Metzler Ruth · Bundesrat · 2002-09-23
Metzler Ruth · Bundesrat · Appenzell I.-Rh. · 2002-09-23
Wortprotokoll
Erlauben Sie mir hier noch einmal ein paar grundsätzliche Bemerkungen, die dann auch für Artikel 7d gelten. Der Nationalrat und Ihre Kommission stellen sich auf den Standpunkt, dass der Bundesgesetzgeber zur Durchsetzung von materiellem Bundesrecht auch betreffend Verfahrensrecht Vorschriften erlassen und so auch in kantonale Verfahren eingreifen kann, was hiermit jetzt getan wird. Wir haben Zweifel - ich habe diese bereits im Nationalrat geäussert -, ob diese Voraussetzungen im Baubereich erfüllt sind. Das Behindertengleichstellungsgesetz erlässt ja kein materielles Bundesbaurecht, sondern beschränkt sich in diesem Bereich auf Definitionen. Deshalb ist es für uns nach wie vor fraglich, ob die verfassungsmässige Grundlage für diesen Eingriff in kantonale Kompetenzen wirklich gegeben ist.
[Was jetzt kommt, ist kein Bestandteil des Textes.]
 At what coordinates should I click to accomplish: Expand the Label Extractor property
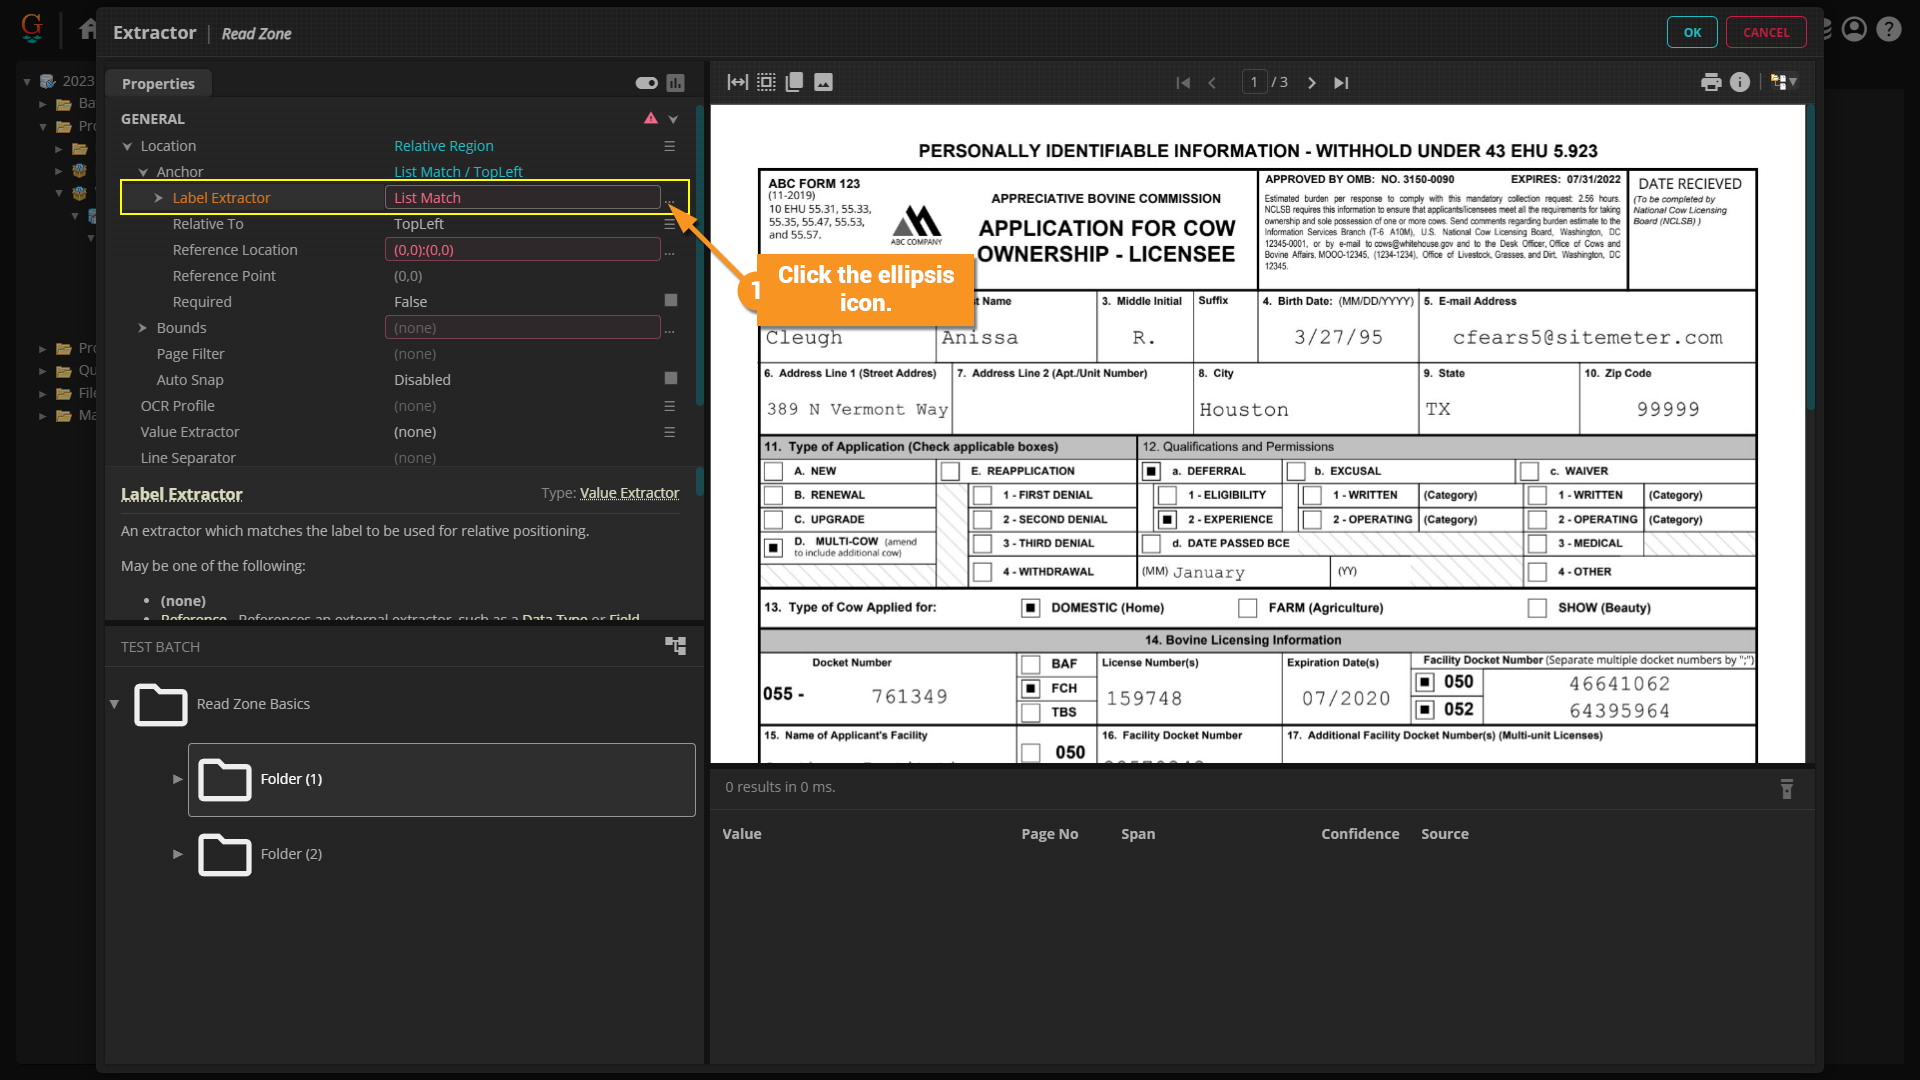tap(158, 198)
Ich verzichte deshalb auch auf die konkrete Unterstützung des Antrages der Mehrheit oder der Minderheit, möchte aber dennoch eine Überlegung anfügen, die jetzt nicht mit den eben erwähnten Bedenken betreffend die Verfassungsmässigkeit in Zusammenhang steht: Sie haben bei Artikel 7 gegenüber der Fassung des Bundes- und Nationalrates eine Einschränkung vorgenommen. Insofern könnte man unter dem Gesichtspunkt, dass Sie bei Artikel 7 schon eine Einschränkung vorgenommen haben, hier die Minderheit unterstützen. Soviel zu dieser Bestimmung, abgesehen von den verfassungsmässigen Bedenken, die wir haben und die Sie ja nicht teilen, da Sie sich für diesen Weg entschieden haben.